=== Prompt ===
Find the line with "You are a GUI" in the entries below. Repeat it, every following line, and the line with "Task: Click the Linhas Guias triangle icon", exactly and with nothing added.

[Opening Data for this task section]

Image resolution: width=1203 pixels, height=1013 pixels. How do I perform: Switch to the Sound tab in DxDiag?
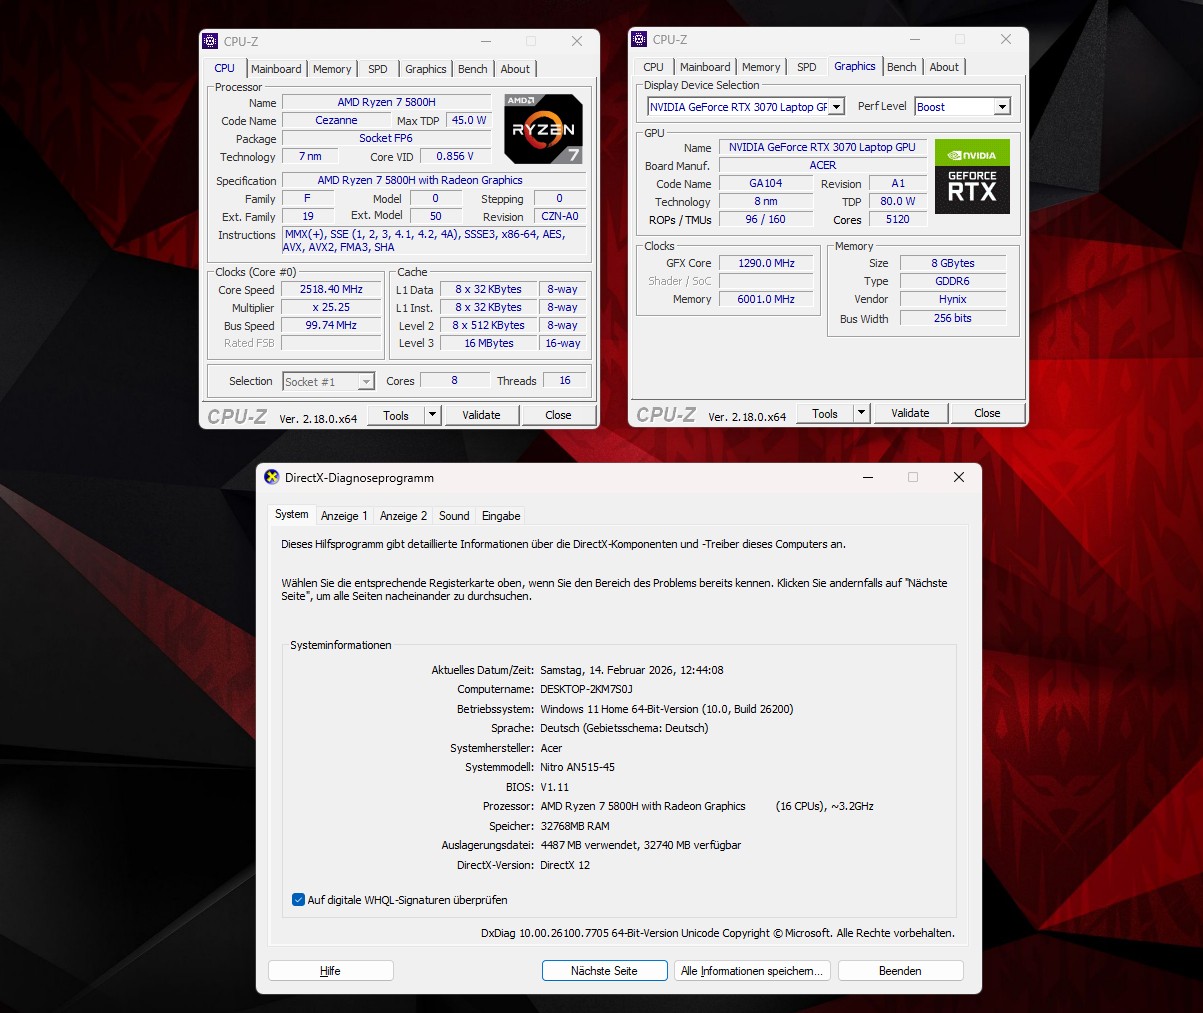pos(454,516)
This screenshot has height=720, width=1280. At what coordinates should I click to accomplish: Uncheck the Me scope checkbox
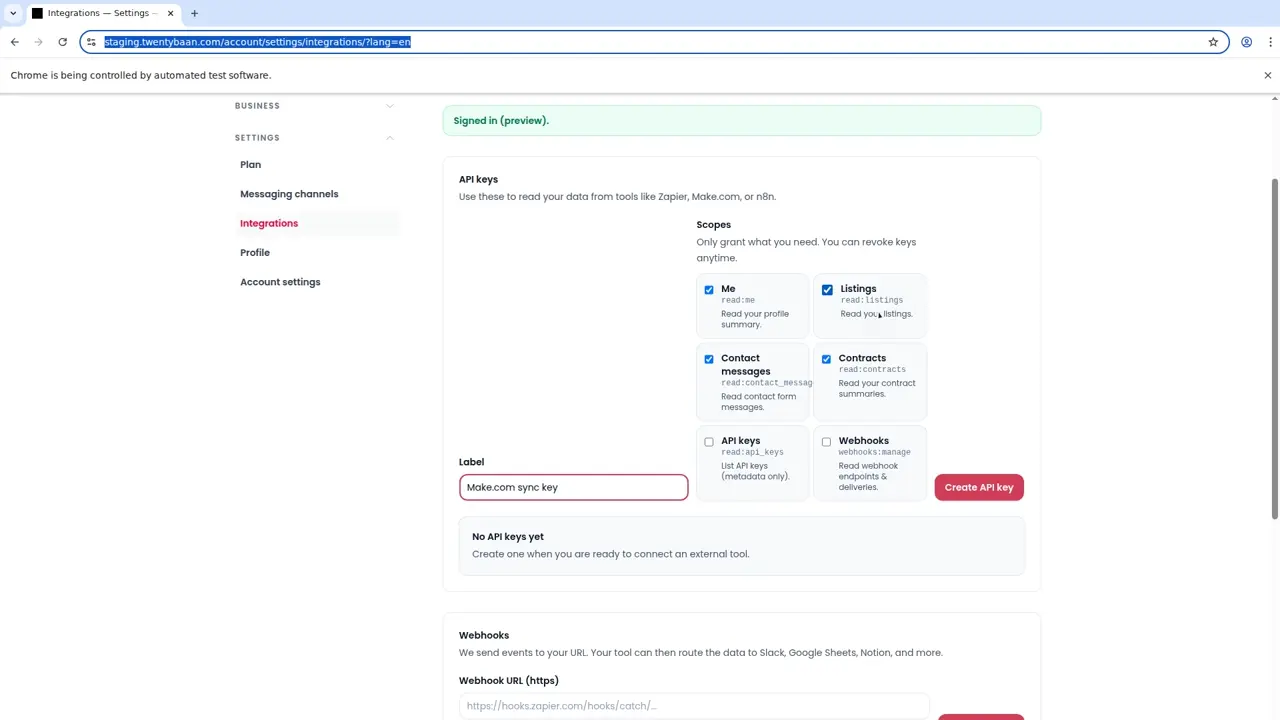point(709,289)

[Closing Data for this task section]
[Opening Data for this task section]

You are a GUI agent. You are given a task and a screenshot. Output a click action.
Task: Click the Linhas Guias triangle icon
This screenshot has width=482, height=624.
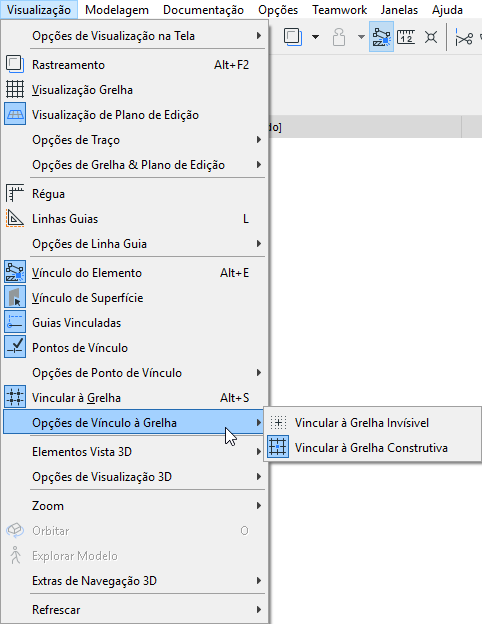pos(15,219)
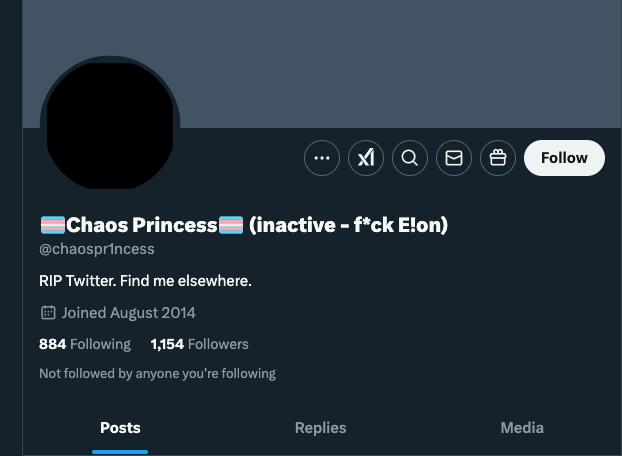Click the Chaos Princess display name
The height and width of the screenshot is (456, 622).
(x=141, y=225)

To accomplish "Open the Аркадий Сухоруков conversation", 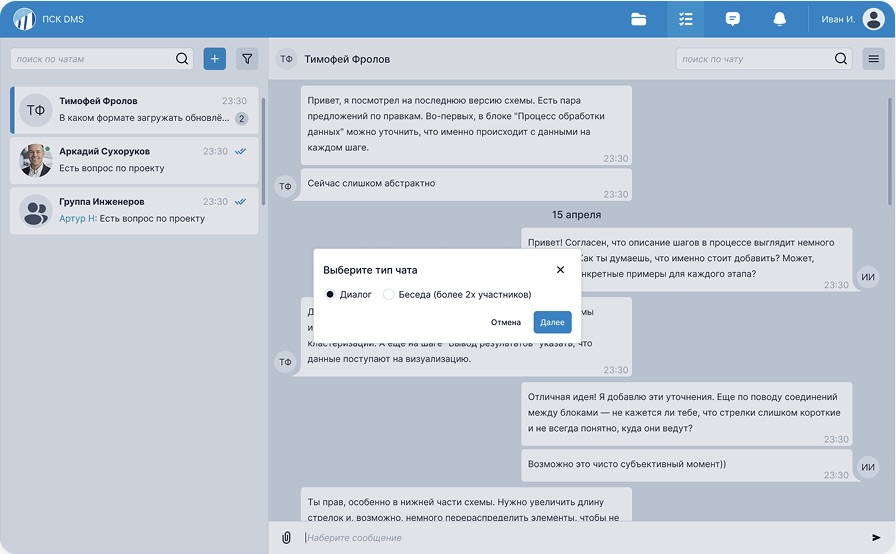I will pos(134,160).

[Closing Data for this task section]

=== Answer to this task ===
You are a GUI agent. You are given a task and a screenshot. Output a click action.
Task: Click the Linhas Guias triangle icon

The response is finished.